Email: odin.berre@echomedic.no

Phone: +47 472 34 255

10. Supervisory Authority

If you believe that our processing of your personal data violates GDPR, you have the right to lodge a complaint with the Norwegian Data Protection Authority (Datatilsynet):

Datatilsynet, P.O. Box 458 Sentrum, 0105 Oslo, Norway — www.datatilsynet.no

11. Terms of Use

The Echomedic app is intended for use by authorized healthcare professionals in prehospital emergency medical services. By using the app, you agree that:

  • You are a licensed healthcare professional with a valid HPR number.
  • You will use the app in accordance with applicable laws, regulations, and professional standards.
  • Transcriptions and generated notes are decision-support tools and do not replace clinical judgment. You are responsible for reviewing and approving all generated content before it is entered into the patient record.
  • You will not attempt to reverse-engineer, modify, or misuse the app or its services.

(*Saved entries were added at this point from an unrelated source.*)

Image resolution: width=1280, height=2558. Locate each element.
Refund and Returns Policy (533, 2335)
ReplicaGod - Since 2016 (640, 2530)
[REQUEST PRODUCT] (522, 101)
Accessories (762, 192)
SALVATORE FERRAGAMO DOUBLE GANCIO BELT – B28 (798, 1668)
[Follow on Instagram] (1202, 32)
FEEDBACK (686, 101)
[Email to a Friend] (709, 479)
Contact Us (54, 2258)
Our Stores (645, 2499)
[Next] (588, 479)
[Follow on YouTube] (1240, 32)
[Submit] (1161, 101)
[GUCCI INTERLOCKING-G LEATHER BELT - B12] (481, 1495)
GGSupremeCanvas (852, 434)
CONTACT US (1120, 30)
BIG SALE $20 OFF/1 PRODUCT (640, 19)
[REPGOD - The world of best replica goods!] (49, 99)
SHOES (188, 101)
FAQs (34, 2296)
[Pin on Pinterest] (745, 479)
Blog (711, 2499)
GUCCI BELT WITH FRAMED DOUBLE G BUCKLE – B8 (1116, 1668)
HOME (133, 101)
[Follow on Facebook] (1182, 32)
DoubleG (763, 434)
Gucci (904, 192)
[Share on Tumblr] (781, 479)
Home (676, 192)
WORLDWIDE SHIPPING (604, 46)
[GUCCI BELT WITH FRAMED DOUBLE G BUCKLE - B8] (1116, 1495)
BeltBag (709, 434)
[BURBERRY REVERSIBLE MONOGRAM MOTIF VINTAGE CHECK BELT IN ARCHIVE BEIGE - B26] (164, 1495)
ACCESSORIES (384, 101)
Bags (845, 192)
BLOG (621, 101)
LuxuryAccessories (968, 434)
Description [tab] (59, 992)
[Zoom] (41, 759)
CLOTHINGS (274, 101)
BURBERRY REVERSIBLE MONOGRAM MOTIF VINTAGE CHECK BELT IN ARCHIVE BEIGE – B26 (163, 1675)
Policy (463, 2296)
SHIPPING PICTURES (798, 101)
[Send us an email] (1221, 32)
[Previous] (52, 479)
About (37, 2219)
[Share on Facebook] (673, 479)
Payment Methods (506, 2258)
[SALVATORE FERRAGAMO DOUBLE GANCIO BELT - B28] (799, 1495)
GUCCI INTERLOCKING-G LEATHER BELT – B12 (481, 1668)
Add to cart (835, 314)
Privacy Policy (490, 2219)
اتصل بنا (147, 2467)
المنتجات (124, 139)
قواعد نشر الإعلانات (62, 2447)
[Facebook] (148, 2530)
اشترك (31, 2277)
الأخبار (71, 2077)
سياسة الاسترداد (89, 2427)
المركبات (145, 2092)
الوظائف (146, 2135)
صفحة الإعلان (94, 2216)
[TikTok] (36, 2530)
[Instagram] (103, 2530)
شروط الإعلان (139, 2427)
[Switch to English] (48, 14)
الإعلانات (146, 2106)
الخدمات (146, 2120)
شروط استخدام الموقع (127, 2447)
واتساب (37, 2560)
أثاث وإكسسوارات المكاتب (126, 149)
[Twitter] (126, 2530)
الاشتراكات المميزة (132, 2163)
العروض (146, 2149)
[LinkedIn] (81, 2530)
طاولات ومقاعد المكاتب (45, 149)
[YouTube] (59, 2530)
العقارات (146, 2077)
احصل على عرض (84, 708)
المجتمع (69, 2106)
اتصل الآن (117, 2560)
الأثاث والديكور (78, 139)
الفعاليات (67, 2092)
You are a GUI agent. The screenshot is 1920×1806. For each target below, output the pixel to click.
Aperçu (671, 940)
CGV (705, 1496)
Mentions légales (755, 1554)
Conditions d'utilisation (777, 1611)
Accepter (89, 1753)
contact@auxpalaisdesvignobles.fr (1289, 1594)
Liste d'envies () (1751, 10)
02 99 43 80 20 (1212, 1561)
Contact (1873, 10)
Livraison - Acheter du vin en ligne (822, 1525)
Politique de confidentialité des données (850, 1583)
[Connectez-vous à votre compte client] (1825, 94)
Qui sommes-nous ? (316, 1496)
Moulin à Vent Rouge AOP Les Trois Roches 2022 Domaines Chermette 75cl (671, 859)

Echomedic AS provides the app 'as is' and does not guarantee uninterrupted availability. We reserve the right to modify or discontinue the service with reasonable notice.

12. Changes to This Policy

We may update this privacy policy from time to time. Material changes will be communicated through the app or via email. Continued use of the app after changes constitutes acceptance of the updated policy.